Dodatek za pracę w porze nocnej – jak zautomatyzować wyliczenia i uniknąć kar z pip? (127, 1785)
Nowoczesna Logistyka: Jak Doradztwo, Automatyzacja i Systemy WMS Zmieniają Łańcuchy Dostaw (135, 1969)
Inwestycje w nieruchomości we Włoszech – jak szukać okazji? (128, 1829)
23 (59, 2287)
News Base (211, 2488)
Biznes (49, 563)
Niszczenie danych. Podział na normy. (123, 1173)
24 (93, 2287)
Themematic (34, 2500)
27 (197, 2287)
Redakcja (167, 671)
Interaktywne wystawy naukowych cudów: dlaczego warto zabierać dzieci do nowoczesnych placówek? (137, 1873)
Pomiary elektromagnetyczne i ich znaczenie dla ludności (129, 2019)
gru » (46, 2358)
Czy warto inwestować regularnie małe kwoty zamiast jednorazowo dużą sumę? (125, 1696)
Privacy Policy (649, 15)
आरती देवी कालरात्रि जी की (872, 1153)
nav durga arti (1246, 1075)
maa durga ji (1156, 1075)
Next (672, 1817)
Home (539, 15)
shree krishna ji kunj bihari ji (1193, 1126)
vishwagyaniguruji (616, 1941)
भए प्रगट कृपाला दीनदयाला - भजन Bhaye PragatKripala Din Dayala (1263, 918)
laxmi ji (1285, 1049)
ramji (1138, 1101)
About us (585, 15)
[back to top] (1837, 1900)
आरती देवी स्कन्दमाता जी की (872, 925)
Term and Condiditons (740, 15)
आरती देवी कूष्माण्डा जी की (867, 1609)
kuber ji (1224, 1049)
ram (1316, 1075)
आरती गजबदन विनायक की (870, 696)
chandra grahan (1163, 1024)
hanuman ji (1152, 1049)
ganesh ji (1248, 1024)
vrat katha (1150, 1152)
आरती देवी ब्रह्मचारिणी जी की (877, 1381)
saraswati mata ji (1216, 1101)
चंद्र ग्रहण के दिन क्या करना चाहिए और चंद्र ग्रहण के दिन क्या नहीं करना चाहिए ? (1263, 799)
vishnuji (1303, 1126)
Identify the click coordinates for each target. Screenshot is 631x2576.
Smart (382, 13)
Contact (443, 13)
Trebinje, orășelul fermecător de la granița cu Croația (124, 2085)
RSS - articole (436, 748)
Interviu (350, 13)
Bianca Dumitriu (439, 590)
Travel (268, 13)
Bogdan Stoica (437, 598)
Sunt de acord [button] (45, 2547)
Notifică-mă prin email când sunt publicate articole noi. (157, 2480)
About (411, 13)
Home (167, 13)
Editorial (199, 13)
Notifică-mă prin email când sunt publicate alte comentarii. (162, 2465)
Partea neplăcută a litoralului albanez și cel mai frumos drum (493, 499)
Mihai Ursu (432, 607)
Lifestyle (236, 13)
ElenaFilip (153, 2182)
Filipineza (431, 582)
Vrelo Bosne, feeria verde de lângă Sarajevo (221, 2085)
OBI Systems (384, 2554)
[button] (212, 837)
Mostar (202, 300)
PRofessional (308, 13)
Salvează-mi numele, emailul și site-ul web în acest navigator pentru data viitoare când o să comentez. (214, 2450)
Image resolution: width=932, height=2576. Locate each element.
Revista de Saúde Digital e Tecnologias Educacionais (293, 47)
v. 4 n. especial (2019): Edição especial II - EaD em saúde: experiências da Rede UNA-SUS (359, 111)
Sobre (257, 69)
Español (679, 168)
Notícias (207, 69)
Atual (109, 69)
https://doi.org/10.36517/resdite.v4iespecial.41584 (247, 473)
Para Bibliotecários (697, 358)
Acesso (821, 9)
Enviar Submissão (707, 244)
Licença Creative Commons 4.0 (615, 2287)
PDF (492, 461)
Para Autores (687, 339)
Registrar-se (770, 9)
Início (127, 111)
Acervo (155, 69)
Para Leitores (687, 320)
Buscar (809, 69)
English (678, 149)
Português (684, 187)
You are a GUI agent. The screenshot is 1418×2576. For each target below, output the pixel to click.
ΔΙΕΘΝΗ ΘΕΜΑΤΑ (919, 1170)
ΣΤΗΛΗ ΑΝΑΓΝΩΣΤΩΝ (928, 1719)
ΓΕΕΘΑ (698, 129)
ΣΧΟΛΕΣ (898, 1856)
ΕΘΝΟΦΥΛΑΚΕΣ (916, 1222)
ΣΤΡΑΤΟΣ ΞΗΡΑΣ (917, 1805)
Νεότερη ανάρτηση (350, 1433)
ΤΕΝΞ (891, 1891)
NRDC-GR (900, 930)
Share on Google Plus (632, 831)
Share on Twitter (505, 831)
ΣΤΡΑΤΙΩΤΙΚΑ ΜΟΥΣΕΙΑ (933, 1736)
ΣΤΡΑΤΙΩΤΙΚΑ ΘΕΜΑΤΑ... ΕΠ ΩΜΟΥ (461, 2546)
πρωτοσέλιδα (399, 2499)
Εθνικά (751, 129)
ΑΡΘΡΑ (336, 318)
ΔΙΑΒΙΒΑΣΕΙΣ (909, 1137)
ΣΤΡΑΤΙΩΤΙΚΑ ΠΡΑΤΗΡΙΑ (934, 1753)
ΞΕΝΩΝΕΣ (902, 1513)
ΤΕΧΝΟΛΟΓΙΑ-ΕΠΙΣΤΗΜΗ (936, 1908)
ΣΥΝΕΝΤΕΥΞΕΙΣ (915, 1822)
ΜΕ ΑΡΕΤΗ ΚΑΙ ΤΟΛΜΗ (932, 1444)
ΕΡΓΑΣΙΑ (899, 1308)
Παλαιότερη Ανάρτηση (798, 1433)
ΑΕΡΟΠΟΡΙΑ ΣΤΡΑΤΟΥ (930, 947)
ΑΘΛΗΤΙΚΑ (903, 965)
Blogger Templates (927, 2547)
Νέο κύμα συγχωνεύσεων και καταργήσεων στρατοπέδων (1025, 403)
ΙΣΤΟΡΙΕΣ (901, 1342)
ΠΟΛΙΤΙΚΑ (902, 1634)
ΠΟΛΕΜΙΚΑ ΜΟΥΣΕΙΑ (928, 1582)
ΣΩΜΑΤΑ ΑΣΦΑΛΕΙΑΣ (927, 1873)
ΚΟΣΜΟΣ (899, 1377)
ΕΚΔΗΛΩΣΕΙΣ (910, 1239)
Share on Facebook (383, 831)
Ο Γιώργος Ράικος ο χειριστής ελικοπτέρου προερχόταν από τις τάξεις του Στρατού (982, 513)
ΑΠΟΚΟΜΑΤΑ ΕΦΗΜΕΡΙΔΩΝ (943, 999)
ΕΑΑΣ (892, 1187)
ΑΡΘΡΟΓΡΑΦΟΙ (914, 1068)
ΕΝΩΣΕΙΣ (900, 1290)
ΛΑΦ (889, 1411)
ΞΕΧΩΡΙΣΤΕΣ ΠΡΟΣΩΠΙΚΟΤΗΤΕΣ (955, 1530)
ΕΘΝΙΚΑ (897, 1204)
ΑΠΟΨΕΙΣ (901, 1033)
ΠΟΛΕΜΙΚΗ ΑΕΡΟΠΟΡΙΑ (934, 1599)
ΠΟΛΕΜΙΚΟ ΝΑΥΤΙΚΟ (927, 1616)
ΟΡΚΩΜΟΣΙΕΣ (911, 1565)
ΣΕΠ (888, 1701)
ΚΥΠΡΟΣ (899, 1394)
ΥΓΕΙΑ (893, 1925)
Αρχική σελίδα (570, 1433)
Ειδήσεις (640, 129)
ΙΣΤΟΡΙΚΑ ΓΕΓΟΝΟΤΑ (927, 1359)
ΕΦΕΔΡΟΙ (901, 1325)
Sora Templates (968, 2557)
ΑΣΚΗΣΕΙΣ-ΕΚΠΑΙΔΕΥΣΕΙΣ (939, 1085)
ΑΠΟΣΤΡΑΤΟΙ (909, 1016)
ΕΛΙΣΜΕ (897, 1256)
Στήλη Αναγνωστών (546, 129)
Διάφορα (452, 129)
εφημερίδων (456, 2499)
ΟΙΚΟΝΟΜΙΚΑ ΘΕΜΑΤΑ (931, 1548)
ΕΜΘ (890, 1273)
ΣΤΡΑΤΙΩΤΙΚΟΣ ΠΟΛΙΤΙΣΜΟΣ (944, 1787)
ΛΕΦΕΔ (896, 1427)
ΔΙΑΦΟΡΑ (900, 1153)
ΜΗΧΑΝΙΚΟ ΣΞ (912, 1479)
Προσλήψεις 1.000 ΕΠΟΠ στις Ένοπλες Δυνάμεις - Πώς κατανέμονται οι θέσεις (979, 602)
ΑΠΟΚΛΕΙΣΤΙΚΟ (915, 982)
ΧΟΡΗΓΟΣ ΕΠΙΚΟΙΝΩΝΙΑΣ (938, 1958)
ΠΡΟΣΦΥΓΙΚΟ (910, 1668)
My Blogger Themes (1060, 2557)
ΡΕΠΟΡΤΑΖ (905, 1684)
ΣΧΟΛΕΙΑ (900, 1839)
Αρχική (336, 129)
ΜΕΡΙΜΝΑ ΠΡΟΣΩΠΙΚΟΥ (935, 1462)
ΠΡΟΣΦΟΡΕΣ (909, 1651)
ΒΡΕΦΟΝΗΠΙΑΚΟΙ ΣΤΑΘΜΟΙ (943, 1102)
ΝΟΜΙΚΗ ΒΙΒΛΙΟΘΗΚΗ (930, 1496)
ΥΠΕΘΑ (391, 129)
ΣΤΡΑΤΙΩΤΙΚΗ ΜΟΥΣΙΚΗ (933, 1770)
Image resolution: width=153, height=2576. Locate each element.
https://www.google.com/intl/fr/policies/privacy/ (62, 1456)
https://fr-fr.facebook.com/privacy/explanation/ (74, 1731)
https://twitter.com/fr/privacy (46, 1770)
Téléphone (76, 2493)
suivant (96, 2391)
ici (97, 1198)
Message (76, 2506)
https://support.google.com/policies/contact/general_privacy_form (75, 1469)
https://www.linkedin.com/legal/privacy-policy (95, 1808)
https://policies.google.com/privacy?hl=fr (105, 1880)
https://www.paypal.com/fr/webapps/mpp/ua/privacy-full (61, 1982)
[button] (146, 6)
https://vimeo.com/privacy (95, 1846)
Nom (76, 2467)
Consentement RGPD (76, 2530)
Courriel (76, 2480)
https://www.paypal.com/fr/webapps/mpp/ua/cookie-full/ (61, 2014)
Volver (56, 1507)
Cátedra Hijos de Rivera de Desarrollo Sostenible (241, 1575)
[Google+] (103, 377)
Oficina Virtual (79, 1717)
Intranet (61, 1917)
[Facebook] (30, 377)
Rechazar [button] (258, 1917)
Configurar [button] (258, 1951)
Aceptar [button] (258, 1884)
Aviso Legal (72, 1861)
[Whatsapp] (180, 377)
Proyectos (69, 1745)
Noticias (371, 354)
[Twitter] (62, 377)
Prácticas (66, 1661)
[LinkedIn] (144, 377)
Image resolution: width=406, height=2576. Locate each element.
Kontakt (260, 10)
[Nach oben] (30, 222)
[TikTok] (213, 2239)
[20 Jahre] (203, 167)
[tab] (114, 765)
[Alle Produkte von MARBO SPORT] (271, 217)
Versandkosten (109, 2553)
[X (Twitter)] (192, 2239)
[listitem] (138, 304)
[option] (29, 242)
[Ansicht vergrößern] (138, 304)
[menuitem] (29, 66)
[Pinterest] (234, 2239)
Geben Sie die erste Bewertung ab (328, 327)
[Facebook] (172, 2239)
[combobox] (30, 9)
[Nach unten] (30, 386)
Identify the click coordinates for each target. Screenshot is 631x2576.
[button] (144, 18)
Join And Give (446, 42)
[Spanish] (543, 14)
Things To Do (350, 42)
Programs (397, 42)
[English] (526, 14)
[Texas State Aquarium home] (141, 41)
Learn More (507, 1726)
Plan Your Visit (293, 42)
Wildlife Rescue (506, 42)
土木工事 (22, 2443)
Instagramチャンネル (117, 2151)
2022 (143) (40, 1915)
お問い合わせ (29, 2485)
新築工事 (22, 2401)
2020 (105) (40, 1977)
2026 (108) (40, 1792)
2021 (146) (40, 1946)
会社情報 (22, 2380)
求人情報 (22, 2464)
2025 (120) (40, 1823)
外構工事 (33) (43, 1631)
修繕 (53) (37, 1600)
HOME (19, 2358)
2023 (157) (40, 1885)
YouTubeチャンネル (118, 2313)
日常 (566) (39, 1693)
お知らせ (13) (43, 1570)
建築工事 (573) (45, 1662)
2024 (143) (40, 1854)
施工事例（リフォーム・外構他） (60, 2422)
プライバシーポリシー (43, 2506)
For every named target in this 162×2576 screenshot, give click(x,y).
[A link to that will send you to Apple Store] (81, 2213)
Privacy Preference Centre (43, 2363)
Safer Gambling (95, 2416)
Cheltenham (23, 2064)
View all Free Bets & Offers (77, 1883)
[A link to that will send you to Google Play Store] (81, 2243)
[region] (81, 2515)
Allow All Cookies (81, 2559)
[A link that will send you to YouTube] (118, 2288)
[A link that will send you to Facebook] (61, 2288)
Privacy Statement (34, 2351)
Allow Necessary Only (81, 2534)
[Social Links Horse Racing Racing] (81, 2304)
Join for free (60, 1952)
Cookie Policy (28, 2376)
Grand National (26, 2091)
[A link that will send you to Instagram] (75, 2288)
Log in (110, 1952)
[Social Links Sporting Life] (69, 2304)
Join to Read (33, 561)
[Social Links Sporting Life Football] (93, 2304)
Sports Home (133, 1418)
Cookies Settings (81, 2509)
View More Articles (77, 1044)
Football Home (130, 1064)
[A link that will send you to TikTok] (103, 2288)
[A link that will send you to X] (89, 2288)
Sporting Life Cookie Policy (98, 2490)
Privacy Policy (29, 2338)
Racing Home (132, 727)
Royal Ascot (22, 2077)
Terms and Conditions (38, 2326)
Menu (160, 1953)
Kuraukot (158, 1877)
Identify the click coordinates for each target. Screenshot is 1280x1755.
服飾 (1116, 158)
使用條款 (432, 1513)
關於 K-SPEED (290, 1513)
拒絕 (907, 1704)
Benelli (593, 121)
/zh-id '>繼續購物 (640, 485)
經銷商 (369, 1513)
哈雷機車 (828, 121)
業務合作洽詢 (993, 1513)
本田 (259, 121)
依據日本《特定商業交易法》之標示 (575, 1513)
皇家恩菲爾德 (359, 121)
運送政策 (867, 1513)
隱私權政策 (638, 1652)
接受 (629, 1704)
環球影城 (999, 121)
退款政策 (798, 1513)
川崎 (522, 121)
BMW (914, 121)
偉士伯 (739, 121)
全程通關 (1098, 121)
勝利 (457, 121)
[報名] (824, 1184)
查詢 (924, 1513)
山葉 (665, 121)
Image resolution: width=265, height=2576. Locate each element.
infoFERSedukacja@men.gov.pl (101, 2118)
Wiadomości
▬▬▬
**Work instructions**
Write only the number of lines in the listing that hold the word "full".

**Answer area**
2